(Extracted records)
=-=-=

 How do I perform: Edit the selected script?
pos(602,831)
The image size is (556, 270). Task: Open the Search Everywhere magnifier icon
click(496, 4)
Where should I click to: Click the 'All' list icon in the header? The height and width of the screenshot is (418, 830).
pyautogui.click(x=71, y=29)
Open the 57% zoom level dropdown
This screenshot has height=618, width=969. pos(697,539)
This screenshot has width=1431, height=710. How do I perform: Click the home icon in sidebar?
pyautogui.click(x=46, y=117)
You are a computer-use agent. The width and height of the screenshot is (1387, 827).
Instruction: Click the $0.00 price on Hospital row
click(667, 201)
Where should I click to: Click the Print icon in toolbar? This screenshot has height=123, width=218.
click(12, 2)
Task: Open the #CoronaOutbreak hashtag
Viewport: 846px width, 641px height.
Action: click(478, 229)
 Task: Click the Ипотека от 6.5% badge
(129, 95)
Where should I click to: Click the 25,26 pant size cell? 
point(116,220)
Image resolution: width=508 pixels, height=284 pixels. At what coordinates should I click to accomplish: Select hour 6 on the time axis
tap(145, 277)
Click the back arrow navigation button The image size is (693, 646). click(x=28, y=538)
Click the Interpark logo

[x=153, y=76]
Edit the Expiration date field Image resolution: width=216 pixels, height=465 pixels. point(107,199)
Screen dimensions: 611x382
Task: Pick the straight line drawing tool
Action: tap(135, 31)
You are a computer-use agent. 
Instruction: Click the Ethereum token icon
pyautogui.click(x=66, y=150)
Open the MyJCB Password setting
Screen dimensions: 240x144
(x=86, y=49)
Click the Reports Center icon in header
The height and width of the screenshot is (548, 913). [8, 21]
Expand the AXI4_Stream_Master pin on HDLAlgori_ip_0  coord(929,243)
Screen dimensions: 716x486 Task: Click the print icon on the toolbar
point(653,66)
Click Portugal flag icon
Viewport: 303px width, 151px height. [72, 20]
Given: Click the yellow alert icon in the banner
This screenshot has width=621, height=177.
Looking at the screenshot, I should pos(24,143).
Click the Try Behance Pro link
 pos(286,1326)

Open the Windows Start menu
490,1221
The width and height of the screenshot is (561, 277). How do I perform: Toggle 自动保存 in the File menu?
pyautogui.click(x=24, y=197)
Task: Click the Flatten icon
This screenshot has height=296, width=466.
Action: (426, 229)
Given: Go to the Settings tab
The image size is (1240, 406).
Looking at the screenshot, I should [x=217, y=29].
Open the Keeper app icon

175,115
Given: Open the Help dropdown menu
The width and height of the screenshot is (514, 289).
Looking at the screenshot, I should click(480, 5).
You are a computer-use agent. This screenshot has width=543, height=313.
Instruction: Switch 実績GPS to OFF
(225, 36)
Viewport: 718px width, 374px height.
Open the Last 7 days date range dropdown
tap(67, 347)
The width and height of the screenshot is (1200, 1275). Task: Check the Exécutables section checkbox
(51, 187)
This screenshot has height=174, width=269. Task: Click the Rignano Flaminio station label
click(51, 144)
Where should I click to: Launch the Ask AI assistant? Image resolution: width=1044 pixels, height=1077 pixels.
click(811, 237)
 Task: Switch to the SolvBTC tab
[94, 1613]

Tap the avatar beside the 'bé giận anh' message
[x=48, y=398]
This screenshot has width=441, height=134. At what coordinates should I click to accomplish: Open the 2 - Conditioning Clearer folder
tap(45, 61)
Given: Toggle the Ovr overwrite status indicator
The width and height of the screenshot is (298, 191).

=-=-=

The request: Count the lines of the rows above that contain the string "This", treating uppercase and lowercase as different. Give only the number.

Complete answer: 8